Switch-like methylation of functional pathways distinguishes COPD and idiopathic pulmonary fibrosis
作者
Katherine H. Shutta,Yichen Huang,Vincent J. Carey,Jeong H. Yun,Brian D. Hobbs,Jack A. Elias,Chun Geun Lee,Kevin K. Brown,Gerard J. Criner,Kevin Flaherty,Andrew H. Limper,Frank C. Sciurba,Robert A. Wise,Fernando J. Martínez,Edwin K. Silverman,John Quackenbush,Dawn L. DeMeo
标识
DOI:10.64898/2025.12.18.25342312
摘要
Abstract Chronic obstructive pulmonary disease (COPD) and idiopathic pulmonary fibrosis (IPF) are phenotypically divergent disorders arising from similar exposures (including cigarette smoke).

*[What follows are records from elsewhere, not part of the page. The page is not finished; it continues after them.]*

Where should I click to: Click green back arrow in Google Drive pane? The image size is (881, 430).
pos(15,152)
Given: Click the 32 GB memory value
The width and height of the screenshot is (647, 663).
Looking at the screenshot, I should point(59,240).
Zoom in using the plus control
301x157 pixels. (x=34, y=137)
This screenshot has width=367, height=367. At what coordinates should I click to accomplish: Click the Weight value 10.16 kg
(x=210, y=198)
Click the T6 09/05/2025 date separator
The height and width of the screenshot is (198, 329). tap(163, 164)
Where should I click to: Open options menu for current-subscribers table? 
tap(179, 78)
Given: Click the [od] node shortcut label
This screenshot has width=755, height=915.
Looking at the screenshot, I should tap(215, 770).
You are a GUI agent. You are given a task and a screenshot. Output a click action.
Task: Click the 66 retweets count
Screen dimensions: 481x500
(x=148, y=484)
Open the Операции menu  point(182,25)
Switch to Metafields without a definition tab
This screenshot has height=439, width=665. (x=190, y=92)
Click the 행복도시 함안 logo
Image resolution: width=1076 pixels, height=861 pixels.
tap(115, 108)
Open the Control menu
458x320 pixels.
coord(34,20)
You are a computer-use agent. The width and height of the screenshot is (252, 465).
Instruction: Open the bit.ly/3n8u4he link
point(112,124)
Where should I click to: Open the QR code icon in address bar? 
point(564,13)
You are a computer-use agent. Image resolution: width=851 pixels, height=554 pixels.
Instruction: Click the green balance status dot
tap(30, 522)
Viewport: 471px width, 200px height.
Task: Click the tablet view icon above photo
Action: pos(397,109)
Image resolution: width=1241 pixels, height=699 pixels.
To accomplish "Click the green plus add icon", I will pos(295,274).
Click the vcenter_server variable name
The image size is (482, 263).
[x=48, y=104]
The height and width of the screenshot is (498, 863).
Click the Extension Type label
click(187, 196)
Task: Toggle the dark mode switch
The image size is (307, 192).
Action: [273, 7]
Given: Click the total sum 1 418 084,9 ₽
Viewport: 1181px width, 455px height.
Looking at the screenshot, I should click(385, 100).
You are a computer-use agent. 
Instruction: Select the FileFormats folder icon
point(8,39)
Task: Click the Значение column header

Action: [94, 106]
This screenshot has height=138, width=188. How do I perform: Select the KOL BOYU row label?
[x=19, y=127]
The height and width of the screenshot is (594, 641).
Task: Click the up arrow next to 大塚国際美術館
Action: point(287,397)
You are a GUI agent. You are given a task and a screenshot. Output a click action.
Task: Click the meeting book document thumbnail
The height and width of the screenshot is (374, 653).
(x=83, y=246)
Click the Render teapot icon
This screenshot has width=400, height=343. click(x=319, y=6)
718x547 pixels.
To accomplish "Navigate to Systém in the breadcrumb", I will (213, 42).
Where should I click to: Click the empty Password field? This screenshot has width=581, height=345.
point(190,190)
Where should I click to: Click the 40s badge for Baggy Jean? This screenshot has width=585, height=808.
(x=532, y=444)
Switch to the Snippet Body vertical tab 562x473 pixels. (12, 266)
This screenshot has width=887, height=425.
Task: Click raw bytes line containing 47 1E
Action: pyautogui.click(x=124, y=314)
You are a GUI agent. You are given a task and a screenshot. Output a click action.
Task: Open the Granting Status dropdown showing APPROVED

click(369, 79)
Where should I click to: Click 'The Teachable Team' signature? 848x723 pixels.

Differences in DNA methylation may drive the exposed lung towards COPD vs. IPF. To characterize differential methylation in COPD and IPF lung tissue relative to controls, we conducted epigenome-wide association studies of COPD and IPF in lung tissue from the Lung Tissue Research Consortium (N=1029), adjusting for age, sex, smoke exposure, ancestry, estimated cell type composition, and plate. “Switch probes” were defined as CpGs differentially methylated in COPD vs. control and IPF vs. control in opposite directions. Gaussian graphical models were used to mine network properties of switch probes. Differential methylation of genes related to COPD/IPF in the literature was assessed. Switch probe methylation was compared with previously reported gene expression to identify multi-omic switches. We found 13,313 CpGs were associated with COPD and 43,359 with IPF (3,163 overlapping). We identified 1,091 switch CpGs enriched for endocytosis, glycosphingolipid biosynthesis, and pathways in cancer. 24 genes exhibited multi-omic switch behavior, many related to lipid metabolism ( ACSL1 ; FASN ; LPCAT1 ; MED27 ; NCOR2 ). LPCAT1 is of particular interest due to its role in maintaining phosphatidylcholine, the majority component of surfactant. Further related to surfactant, we observed strong divergent methylation and expression of ATP11A , which facilitates endocytosis of surfactant lipids. CONCLUSIONS Our findings suggest multi-omic switch-like regulation may underlie differential COPD/IPF etiology. Future investigation of LPCAT1 and ATP11A could provide new mechanistic understanding and therapeutic avenues.